For the most part, Galdamez avoided run-ins with the leftists. Only once did he show his loyalties, during a meeting where the workers were introduced to a former guerrilla leader.

“They called her la comandante, (the commander)” Galdamez said with disdain. “I told her, ‘Hey, I’m a national policeman. What do you think about that? If you want to mess with me, you can mess with me.’ But she didn’t say anything.”

Guerrillas and activists rarely exchange words with soldiers and policemen in El Salvador, where they are engaged in a civil war that has left an estimated 55,000 people dead in the last nine years. But emotion-charged encounters have become common in Los Angeles’ 350,000-strong Salvadoran community as increasing numbers of veterans of the army, national police, civil defense and other security forces come here to escape the fighting.

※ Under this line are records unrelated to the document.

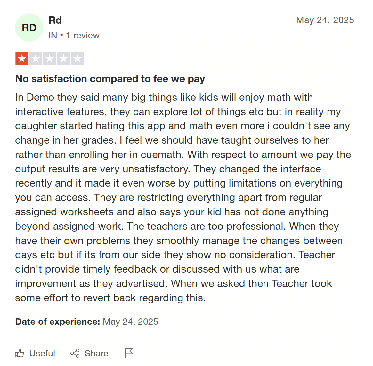Open the Share icon next to the review

click(x=75, y=353)
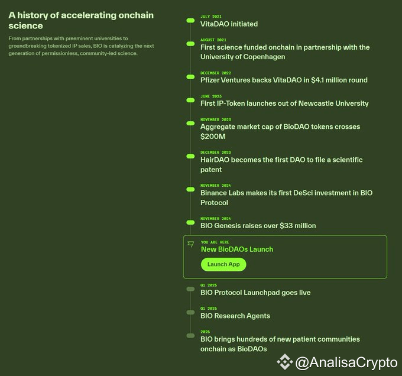Viewport: 402px width, 376px height.
Task: Click the Binance Labs investment timeline marker
Action: (190, 189)
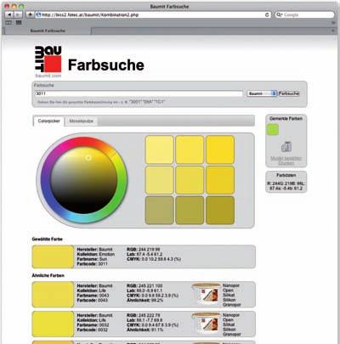The height and width of the screenshot is (344, 340).
Task: Click the Baumit logo
Action: tap(48, 61)
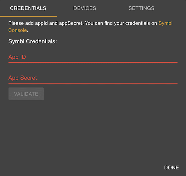
Task: Click the Symbl Credentials heading
Action: tap(33, 41)
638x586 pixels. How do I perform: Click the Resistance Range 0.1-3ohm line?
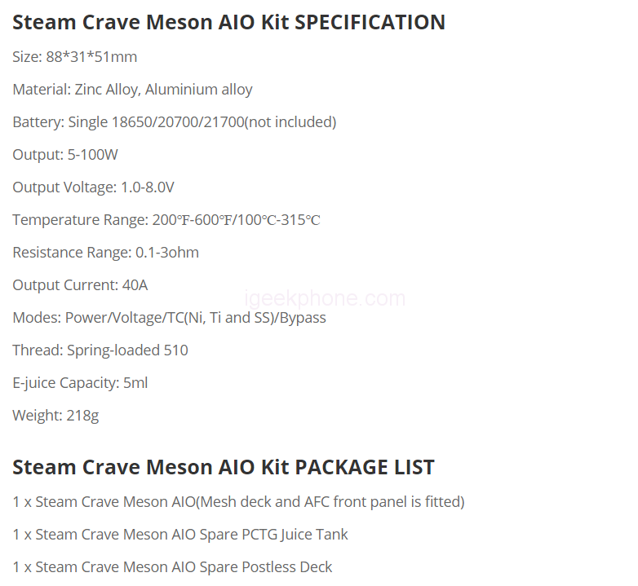tap(105, 253)
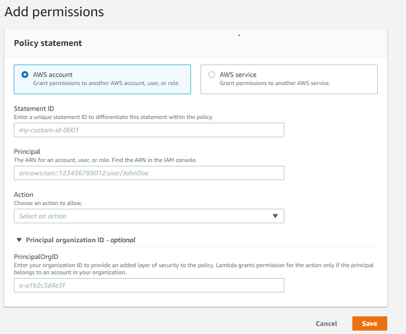The height and width of the screenshot is (334, 406).
Task: Click into the Statement ID input field
Action: [x=149, y=130]
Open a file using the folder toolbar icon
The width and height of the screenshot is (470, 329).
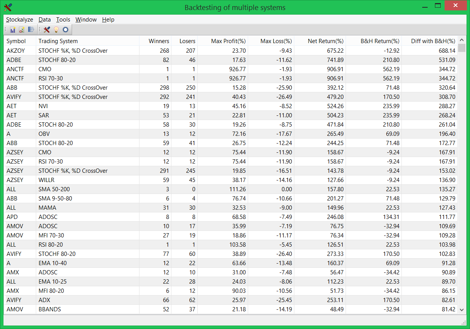click(x=31, y=30)
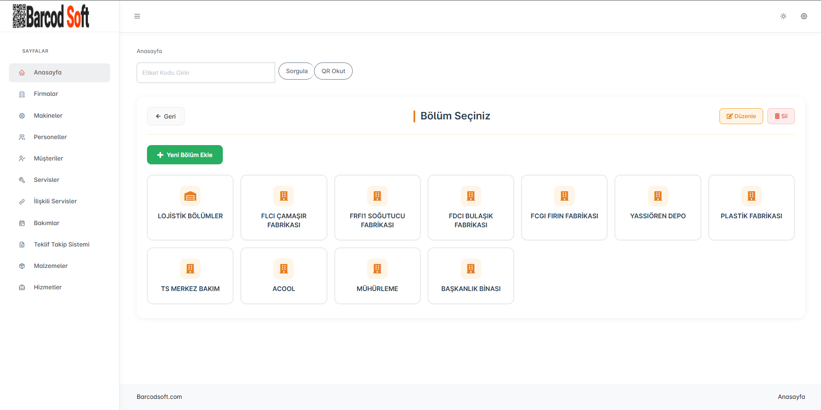This screenshot has height=410, width=821.
Task: Click the QR Okut button
Action: [333, 71]
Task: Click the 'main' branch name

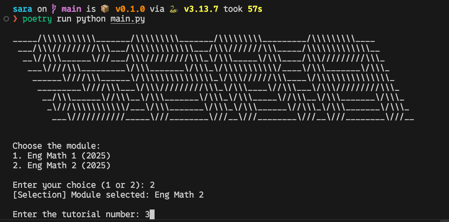Action: tap(71, 9)
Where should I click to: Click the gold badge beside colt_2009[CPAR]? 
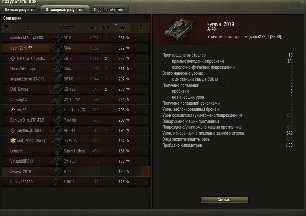click(13, 140)
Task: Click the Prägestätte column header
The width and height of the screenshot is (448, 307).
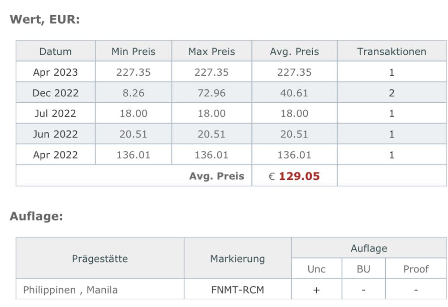Action: [x=100, y=259]
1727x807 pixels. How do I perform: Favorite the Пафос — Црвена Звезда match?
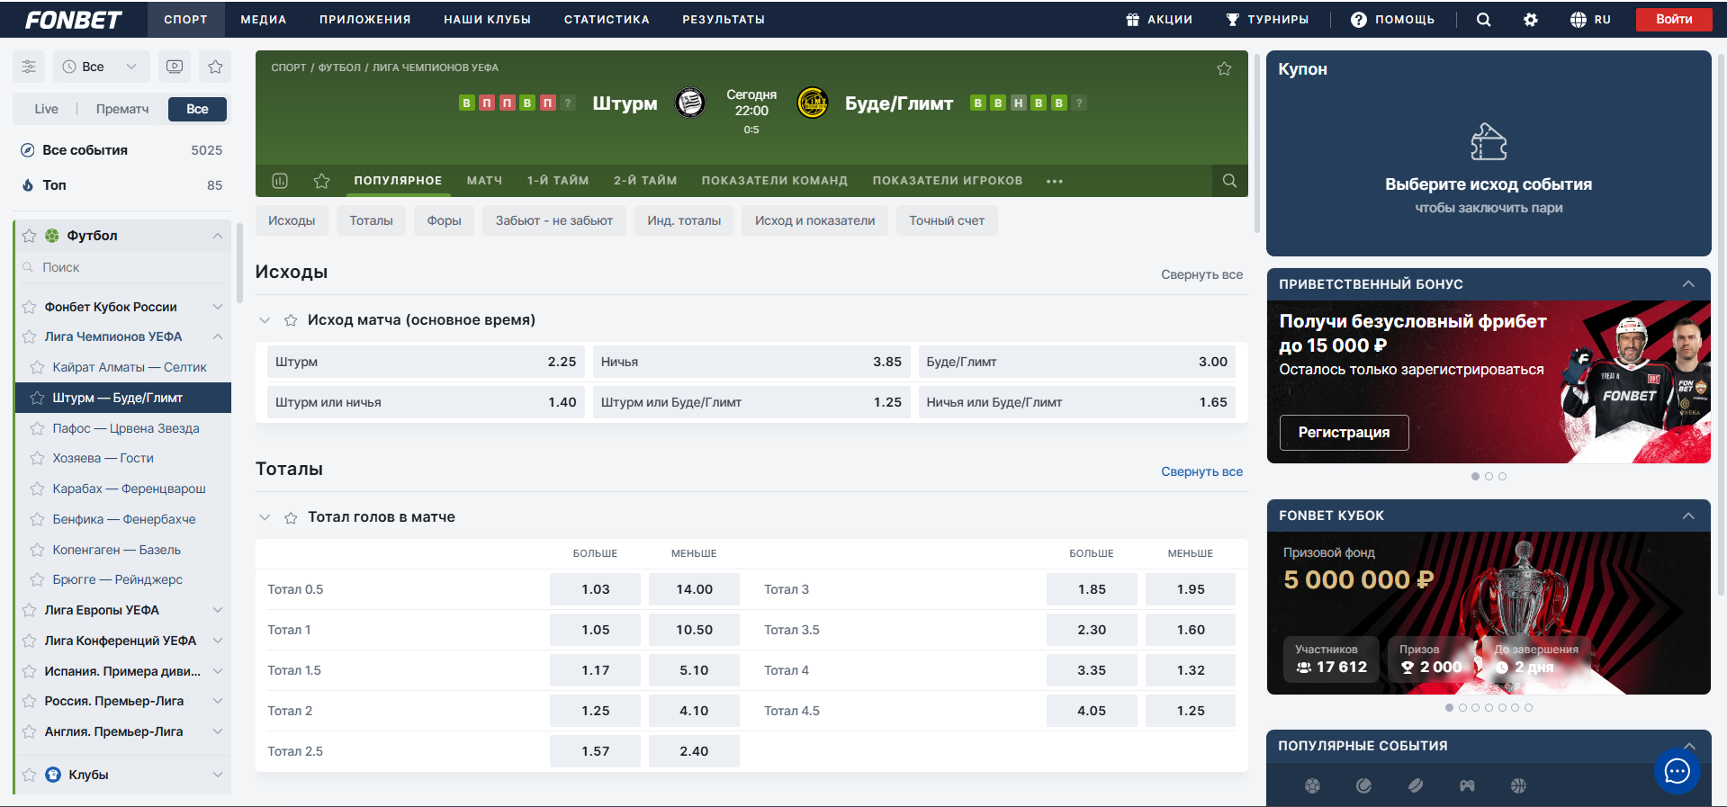point(37,428)
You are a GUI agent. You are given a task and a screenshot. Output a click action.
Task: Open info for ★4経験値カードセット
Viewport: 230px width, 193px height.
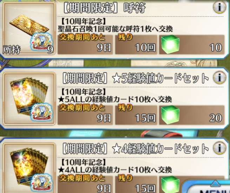tap(219, 148)
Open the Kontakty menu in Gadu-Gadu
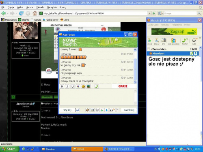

The arrival of these veterans into the nation’s largest Salvadoran community has also opened old wounds among some of the exiled trade union, student and peasant activists who flooded Los Angeles when the civil war began in the early 1980s.

Dreams Tempered

Trained by U.S. advisers and relatively well-paid in their native country, the former guardsmen and soldiers say they left their homeland for a variety of reasons. Some were exhausted by combat, while others could no longer face the brutality of war.

All hope to experience the affluence of Southern California living. Once here, however, most live the quiet, impoverished lives of undocumented immigrants. When he is lucky, Jose Galdamez will find work three days a week on the Glendale street corner. And those of his comrades who are able to find full-time employment end up with low-paying jobs in restaurants, car washes and garment factories.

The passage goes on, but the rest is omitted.